Not am Mann: Das bedeutet zum Beispiel, dass die Kinder sich zu Hause Arbeitsplatz und Geräte mit den Geschwistern teilen müssen, die Technik fürs Homeschooling fehlt oder die Mütter alleinerziehend sind und sich aufreiben zwischen Homeoffice und Homeschooling. Die Kinder, die bei der Hausaufgabenhilfe dabei sind, stammen aus Familien, in denen Deutsch nicht Muttersprache ist oder deren Eltern aufgrund mangelnder Schulbildung kaum oder gar nicht lesen können. Zu Hause fehlt es oft am Nötigsten: am Geld, natürlich. Und an allem, was damit zusammenhängt. Ausreichend Raum zum Beispiel, um sich in der Pandemie auch einmal zurückziehen zu können, wenn die anderen Familienmitglieder einem auf die Nerven gehen. „Eine Mutter war richtig glücklich, dass sie endlich wieder kochen und sich um den Haushalt kümmern konnte, ohne dass die Kinder ihr um die Füße springen“, erzählt Kusakis.

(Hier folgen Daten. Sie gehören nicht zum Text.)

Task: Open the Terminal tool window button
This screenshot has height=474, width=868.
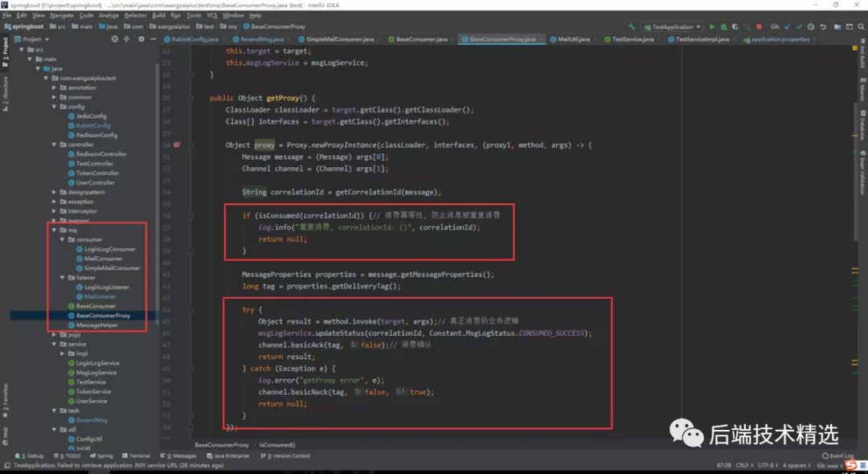Action: [x=139, y=456]
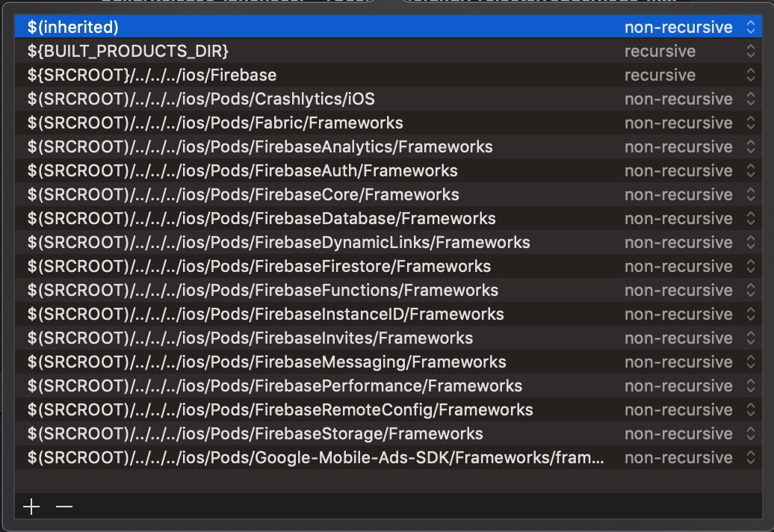Select the FirebaseDatabase/Frameworks path row
The height and width of the screenshot is (532, 774).
[x=299, y=218]
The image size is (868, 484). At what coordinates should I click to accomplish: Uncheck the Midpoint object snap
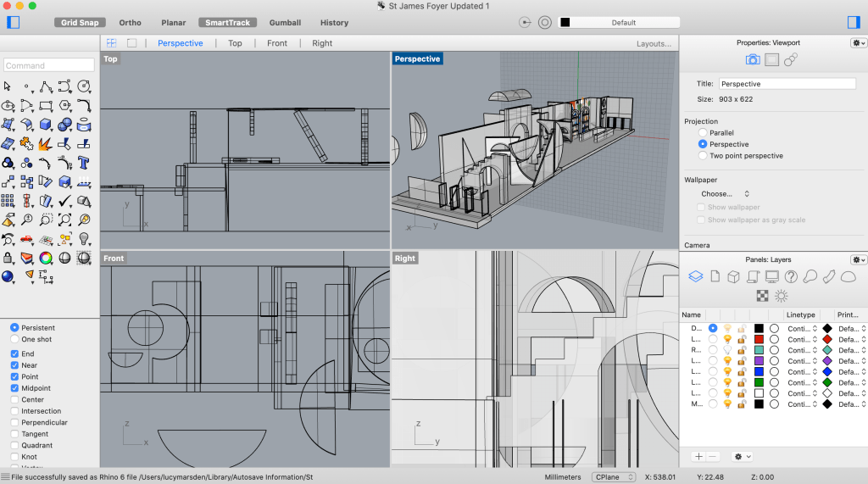pos(14,388)
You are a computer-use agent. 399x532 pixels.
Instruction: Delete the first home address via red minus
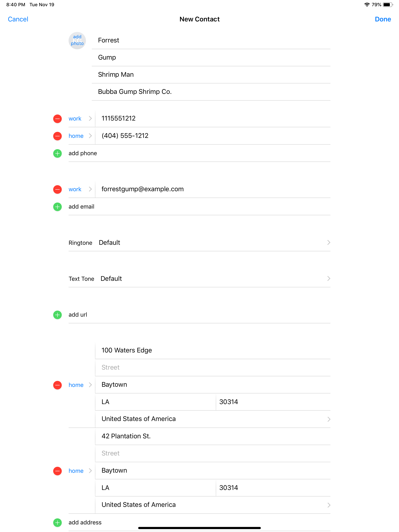(57, 385)
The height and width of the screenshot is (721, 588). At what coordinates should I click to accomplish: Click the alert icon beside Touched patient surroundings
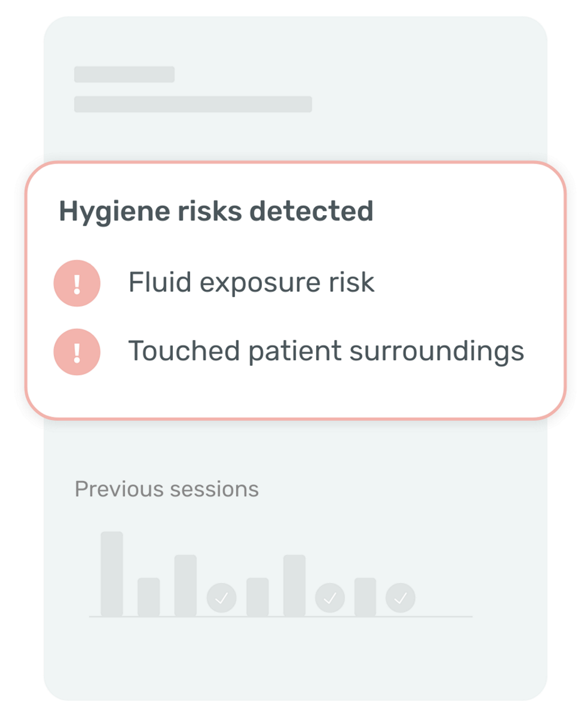click(x=77, y=352)
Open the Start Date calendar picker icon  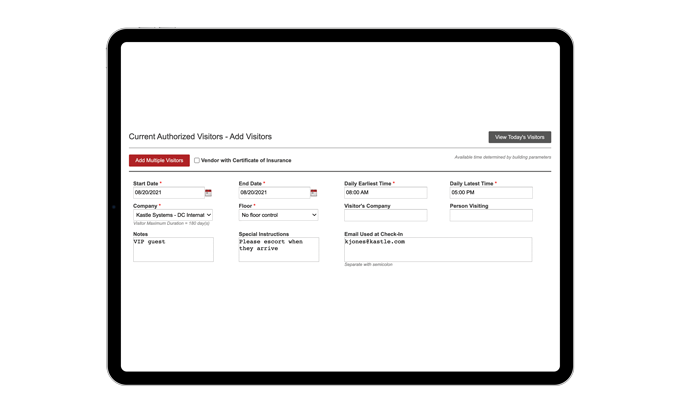click(208, 193)
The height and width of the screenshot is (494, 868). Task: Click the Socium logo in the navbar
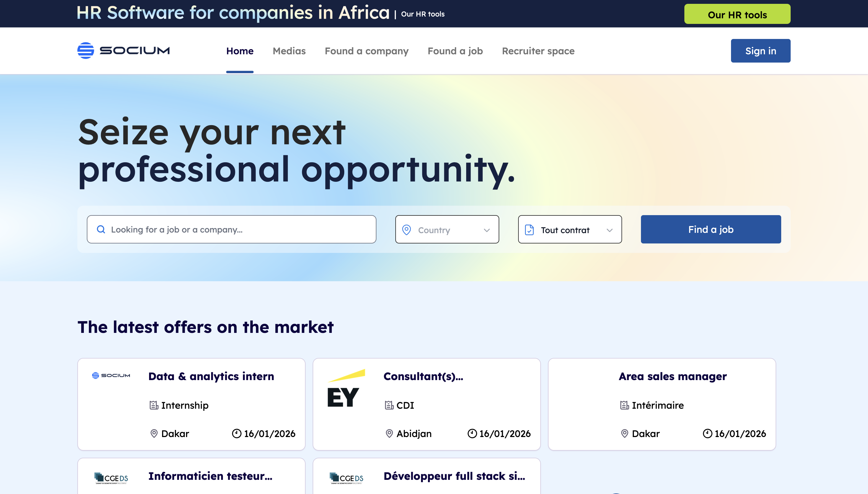(x=124, y=51)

Es sind aber auch die kleinen Dinge, bei denen die Mitarbeitenden die Familien unterstützen
Die Hausaufgabenhilfe hilft auch dabei, in Kontakt mit den Eltern zu kommen und zu bleiben. So können die Mitarbeitenden schnell erkennen, wo die Kinder und Familien auch jenseits von Hausaufgaben Unterstützung benötigen. Sei es bei der Beantragung von finanziellen Hilfen, bei der Suche nach einem Arzt, der die Muttersprache spricht, oder wenn es in der Schule Probleme gibt und eine Vermittlung nötig ist. „An den Schulen fehlt leider manchmal die Sensibilität für die besondere Situation, in der sich die Familien befinden“, sagt Kusakis. „Wir haben eine Familie betreut, die aus Syrien geflüchtet war und nun alle Hoffnung auf die Tochter setzte. Als es dann knallhart hieß, dass die Tochter nur den Realschulabschluss schaffen und niemals Ärztin werden wird, war das für alle Beteiligten schwer zu verkraften. Wir haben aufgezeigt, was trotzdem geht: zum Beispiel eine Ausbildung als Arzthelferin.“
Es sind aber auch die kleinen Dinge, bei denen die Mitarbeitenden die Familien unterstützen. Für den Jungen, der sich immer als Erstes ans Piano setzte, als er in den Stadtteilladen kam, organisierten sie Klavierstunden. Dem Mädchen, das unbedingt Fußball spielen wollte, verhalfen sie zu einer Mitgliedschaft im Fußballverein und – statt schlecht sitzender Second-Hand-Ware – zu neuen Fußballschuhen, die wie angegossen passen. „Über das Teilhabegesetz ist vieles möglich, aber man muss sich dahinterklemmen“, sagt Kusakis. Selbst die Mitarbeitenden kommen dabei manchmal an ihre Grenzen: „Die Mitgliedschaft im Fußballklub wird finanziert – will ein Kind Hockey spielen oder fechten, sieht das schon ganz anders aus.“ In solchen Fällen greift der Stadtteilladen auf Spenden zurück, um die Kinder zu unterstützen. „Anders lässt sich das nicht finanzieren.“
Salim hat im Moment keine besonderen Pläne. Er ist einfach froh, dass er mit anderen Kindern zusammen sein kann – und sei es auch nur um Hausaufgaben zu machen. Als er das Hausaufgabenheft in die Tasche gleiten lässt, kann er trotzdem noch das tun, wozu er ursprünglich hergekommen war: Fußballspielen. Im Nebenraum gibt es eine Spiellandschaft mit Schaumstoffwürfeln, die als Tore herhalten, und einen Ball zum Kicken. Wild herumtoben, vor Begeisterung schreien, zu lauter Musik tanzen. „Das muss einfach auch einmal sein, gerade in Pandemie-Zeiten“, sagt Matthias.